また、iTunes間のコピーも技術的には可能だし、その手順もAppleのサイトに書かれているがその手順はiTunes-iPodの同期と比べるとひどく原始的なフォルダコピーとなっている。そして、この手順の目的はデータ移行のためとしている。これは、自動同期をするとiTunes間のコピーを推奨することになるので、わざと面倒な手順にしているのではないだろうか。
購入したiPodのパッケージを開くと、モニタには複数の言語で「音楽を盗用しないでください。」と書かれたフィルムが貼られているのが見える。Appleはユーザに訴えかけるだけでなく、Apple自身が、著作権を守りながらユーザの利便性を損なわなずに済むようにiTunesiPodの仕組みを作っているように思える。


つまり、

  • デジタルコンテンツのマスタは、iTunesで統合管理される
  • iTunes間の同期はできない(移行は可能)
  • iPodは一時的にiTunesのコンテンツを借りるだけ(iPodから別媒体にコピーできない)

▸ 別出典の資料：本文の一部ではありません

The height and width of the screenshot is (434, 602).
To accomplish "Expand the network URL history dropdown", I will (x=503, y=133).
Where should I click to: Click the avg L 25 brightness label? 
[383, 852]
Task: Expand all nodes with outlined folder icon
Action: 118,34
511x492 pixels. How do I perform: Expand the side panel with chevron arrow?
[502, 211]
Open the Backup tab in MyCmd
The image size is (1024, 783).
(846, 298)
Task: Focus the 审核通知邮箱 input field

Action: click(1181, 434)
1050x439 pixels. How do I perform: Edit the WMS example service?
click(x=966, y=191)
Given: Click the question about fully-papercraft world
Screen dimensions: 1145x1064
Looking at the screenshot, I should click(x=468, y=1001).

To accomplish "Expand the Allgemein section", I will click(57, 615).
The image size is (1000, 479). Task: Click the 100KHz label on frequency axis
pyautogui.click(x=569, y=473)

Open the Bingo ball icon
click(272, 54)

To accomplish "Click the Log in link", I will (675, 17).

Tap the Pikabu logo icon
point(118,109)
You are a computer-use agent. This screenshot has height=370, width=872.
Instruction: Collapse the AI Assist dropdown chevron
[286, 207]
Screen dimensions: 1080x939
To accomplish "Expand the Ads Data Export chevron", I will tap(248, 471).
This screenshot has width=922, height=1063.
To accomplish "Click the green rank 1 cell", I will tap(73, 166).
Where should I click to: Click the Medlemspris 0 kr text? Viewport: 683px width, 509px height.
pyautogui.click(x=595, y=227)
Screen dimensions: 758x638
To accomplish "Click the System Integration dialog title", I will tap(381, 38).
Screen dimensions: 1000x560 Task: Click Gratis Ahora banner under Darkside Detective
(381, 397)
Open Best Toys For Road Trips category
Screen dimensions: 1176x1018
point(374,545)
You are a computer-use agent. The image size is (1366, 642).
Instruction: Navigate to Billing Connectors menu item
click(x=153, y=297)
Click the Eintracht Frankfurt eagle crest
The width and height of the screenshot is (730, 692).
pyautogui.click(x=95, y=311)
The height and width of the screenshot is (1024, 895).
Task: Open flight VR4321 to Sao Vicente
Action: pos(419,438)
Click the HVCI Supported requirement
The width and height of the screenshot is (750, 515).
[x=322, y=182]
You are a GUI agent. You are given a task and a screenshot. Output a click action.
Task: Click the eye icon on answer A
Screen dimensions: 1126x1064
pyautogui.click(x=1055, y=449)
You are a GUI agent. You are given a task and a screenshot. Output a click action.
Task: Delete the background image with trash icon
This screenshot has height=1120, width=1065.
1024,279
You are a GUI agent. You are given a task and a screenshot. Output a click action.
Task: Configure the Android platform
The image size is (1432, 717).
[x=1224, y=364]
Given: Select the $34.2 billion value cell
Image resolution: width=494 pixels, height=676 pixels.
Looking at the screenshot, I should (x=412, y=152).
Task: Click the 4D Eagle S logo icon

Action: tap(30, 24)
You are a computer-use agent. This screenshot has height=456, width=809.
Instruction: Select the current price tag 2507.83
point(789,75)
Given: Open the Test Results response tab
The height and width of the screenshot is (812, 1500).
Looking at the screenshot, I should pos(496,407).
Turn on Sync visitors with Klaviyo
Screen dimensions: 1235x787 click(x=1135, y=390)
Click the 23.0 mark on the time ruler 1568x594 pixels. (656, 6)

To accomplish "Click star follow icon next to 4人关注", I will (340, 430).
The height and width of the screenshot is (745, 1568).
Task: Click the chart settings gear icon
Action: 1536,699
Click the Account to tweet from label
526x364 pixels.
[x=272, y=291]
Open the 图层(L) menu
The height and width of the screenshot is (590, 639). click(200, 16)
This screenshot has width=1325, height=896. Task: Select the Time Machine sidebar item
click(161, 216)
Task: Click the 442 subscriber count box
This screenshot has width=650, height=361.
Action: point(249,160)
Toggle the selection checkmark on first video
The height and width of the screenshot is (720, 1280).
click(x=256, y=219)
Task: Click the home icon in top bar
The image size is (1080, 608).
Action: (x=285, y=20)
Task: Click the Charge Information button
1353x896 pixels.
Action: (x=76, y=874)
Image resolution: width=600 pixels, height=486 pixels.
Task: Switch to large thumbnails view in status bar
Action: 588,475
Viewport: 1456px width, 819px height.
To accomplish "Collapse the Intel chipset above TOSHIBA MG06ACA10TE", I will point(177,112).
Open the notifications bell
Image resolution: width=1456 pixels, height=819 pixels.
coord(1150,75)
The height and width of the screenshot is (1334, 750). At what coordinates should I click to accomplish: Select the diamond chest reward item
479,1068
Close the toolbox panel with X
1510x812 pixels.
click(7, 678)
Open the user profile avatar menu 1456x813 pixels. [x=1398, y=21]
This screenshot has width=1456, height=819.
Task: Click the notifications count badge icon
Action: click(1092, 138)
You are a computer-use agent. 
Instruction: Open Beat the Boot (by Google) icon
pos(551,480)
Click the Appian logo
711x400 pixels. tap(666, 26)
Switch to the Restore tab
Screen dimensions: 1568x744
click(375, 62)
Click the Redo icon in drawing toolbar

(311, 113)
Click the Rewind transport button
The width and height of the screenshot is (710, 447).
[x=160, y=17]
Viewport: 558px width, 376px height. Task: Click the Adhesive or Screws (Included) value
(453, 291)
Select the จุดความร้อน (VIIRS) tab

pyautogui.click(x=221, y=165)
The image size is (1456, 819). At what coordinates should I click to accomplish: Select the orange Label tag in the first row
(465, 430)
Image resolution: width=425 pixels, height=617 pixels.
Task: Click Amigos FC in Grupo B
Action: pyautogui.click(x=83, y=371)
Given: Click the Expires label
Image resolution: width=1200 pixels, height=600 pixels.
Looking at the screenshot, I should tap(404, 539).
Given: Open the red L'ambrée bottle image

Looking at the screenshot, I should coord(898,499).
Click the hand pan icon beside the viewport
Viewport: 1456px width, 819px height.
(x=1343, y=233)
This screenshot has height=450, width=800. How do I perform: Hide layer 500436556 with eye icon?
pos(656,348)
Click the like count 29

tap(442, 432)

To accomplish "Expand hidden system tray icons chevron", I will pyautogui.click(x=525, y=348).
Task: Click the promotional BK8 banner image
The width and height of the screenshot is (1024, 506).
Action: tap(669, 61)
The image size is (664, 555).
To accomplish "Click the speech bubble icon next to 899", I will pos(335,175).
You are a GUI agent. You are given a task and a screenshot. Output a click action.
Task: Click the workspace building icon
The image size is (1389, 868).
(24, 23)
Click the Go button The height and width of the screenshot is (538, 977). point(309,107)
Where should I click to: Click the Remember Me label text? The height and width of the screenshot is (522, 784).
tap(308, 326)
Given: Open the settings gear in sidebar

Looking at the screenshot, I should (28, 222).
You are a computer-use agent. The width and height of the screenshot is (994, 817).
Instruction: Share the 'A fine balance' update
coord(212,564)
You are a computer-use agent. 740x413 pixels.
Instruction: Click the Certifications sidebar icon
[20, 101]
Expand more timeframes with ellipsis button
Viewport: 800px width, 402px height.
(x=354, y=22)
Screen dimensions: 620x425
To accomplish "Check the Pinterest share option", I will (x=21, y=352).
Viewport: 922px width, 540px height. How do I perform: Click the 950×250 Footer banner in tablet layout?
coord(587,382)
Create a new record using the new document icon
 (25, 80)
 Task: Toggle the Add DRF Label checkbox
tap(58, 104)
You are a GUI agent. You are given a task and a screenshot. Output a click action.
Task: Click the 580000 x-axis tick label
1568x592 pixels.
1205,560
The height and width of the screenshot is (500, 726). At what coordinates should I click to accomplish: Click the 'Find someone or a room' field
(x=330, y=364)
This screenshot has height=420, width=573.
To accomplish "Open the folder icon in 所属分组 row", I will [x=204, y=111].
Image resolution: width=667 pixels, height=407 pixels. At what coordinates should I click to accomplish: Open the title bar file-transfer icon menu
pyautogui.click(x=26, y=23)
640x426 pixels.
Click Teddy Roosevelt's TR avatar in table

なので、iPhoneiTunes Storeからコンテンツを購入するには、iPhoneiTunesを搭載させなくてはならなくなる。仮にiPhoneiTunesを搭載すれば、今度はiPhoneとPC/MACとの同期ができなくなってしまう。
ただ、将来、モバイル機器のスペックが向上し、PC/MACiPhoneが完全に置き換えることができるようになれば、iPhoneiTunesを載せることもあるかもしれない。